The background to this matter is the accusation that the use of these tests results in Asian and White students being overrepresented and Black and Hispanic students being underrepresented.
Presently, the racial makeup of TJ is approximately 70% Asian American. Many of the Asian American parents at TJ have argued that the school is already diverse and that the push to change the school’s racial makeup reflects an anti Asian American bias.
One of the plaintiffs, Srinivas Akella, has a son in the seventh grade who aspires to attend TJ. Mr. Akella stated the following regarding the elimination of the testing: “It just feels like a slap in the face. All this hard work was to show his aptitude.”

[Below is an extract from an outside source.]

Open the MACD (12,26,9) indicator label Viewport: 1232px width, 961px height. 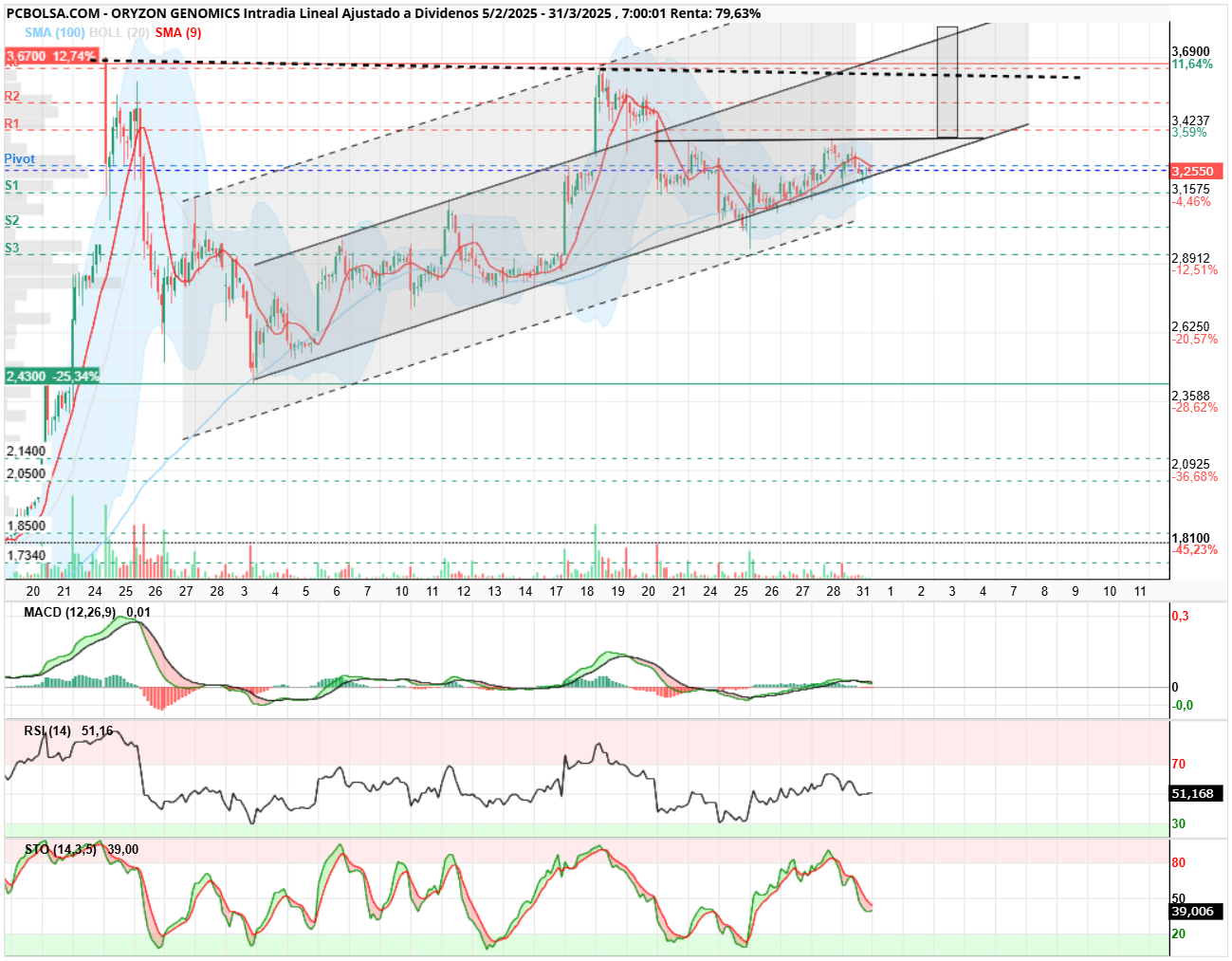tap(70, 613)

The complaint alleges, and I personally agree, that a work session of the School Board is not the proper forum to resolve such a controversial matter and that public comments should have been allowed prior to a final judgment being rendered. Specifically, the complaint states at paragraph 69 that: “For the October 6, 2020 work session, the published agenda did not advise the public that potential admissions changes would be brought to a vote. On the contrary, the published agenda made it appear that potential changes would only be a matter of information and discussion.”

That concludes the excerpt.